According to research and brokerage firm, Bernstein, aggressive competition among private credit funds, particularly for larger, more liquid investments, saw credit spreads tighten [the difference between the rate offered and government treasury yield] and lender protections such as covenants erode. “In 2010, less than 10% of leveraged lending new issuance was deemed “covenant lite.” A decade later, that figure skyrocketed to over 80%,” stated a commentary from Bernstein. In simple terms, covenants, which are a set of risk-mitigation clauses to avoid defaults, were diluted because funds just wanted to show business and grow their AUM.

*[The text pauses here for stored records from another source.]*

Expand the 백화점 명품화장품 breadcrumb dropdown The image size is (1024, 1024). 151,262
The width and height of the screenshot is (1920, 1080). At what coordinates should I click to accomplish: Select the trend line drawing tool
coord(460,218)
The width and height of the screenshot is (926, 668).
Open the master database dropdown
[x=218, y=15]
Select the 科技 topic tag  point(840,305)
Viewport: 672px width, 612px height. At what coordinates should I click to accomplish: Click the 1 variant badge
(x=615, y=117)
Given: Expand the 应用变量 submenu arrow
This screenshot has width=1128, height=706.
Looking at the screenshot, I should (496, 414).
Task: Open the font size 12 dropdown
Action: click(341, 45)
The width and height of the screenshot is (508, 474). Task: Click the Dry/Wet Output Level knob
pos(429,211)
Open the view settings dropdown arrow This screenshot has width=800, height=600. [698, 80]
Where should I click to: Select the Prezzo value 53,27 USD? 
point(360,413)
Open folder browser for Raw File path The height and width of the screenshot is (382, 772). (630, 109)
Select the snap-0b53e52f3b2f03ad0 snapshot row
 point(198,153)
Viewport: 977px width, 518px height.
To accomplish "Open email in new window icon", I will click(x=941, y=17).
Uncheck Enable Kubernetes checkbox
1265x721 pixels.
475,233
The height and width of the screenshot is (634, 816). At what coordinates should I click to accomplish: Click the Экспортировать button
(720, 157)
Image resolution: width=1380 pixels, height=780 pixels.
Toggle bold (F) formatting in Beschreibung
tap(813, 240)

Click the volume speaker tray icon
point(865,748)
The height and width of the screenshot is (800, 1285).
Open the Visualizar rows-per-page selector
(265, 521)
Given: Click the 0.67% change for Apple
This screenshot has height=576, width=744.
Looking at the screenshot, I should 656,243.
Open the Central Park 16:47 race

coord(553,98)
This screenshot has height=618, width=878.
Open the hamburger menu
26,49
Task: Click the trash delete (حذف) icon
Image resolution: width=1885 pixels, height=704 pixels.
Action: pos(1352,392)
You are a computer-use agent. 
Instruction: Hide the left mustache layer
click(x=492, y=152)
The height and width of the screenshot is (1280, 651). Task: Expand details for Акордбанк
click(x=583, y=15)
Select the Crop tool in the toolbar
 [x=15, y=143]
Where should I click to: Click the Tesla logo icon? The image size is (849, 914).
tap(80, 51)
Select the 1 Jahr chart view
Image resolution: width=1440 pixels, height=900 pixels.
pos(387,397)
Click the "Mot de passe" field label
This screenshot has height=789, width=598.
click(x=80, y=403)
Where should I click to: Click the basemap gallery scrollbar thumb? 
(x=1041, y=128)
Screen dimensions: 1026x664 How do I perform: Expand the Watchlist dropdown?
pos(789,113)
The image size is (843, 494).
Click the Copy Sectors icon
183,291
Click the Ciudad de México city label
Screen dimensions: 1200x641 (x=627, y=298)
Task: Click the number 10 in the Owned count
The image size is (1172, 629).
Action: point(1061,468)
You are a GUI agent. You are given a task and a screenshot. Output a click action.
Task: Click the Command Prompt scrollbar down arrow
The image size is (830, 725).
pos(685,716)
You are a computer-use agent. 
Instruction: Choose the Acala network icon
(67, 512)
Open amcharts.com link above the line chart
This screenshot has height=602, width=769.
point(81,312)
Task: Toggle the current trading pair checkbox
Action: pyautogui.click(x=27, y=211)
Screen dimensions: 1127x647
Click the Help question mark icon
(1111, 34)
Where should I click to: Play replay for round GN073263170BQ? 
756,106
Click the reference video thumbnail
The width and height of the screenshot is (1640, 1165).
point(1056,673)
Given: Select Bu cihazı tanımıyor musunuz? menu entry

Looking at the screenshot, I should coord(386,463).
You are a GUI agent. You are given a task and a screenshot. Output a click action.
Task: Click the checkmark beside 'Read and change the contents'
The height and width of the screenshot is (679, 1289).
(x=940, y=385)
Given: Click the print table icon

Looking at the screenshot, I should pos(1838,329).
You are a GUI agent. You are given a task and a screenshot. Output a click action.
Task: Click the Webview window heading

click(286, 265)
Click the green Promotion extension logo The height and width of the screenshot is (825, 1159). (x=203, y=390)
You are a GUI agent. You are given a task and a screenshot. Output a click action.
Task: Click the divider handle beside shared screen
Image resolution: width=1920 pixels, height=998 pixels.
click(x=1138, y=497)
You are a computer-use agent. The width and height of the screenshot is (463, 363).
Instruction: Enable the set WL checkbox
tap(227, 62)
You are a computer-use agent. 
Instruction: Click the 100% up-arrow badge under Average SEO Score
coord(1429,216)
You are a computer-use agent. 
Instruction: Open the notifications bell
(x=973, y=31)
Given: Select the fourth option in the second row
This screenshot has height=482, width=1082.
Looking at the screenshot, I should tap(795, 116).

But the concoction of post pandemic blues punctuated by the Russia-UK conflict, tariff wars, rising interest rates amid inflationary pressures have come to haunt mid-sized companies that looked good in a zero-interest rate era but are now walking zombies. According to Fitch, though there is no sectoral concentration, smaller issuers with $25 million or less in earnings made up for majority of the defaults.
In the case of Blackstone TCP, which has deployed over $48 billion to mid-market firms, valuation cuts in the portfolio were tied to deals struck in 2021 or earlier that got hit by higher interest rates.
Are LTVs good indicators?
As things have turned topsy-turvy, financial engineering by private credit funds has come to fore.
The measures, according to Bernstein, include drop‑down financings (moving valuable assets into separate subsidiaries to raise new debt), up-tiering transactions (reshuffling debt so some lenders are pushed higher in priority, displacing others), and distressed exchanges (swapping old debt for new instruments with less favorable terms, effectively a quiet restructuring), which tend to produce losses for some creditors. “Put simply, value isn’t created with these maneuvers; it’s simply reshuffled, with some lenders profiting and others bearing the cost,” mentions Bernstein.
While the average loan-to-value in BlackRock’s BCRED is 42%, implying that enterprise values would have to fall by more than half before the principal is impaired, the fact that debt can go from par to zero in months means LTV is a reassuring metric in theory but far less comforting in a crisis.
In private credit, the problem is not how deep valuations can slide, but how quickly the safety net disappears.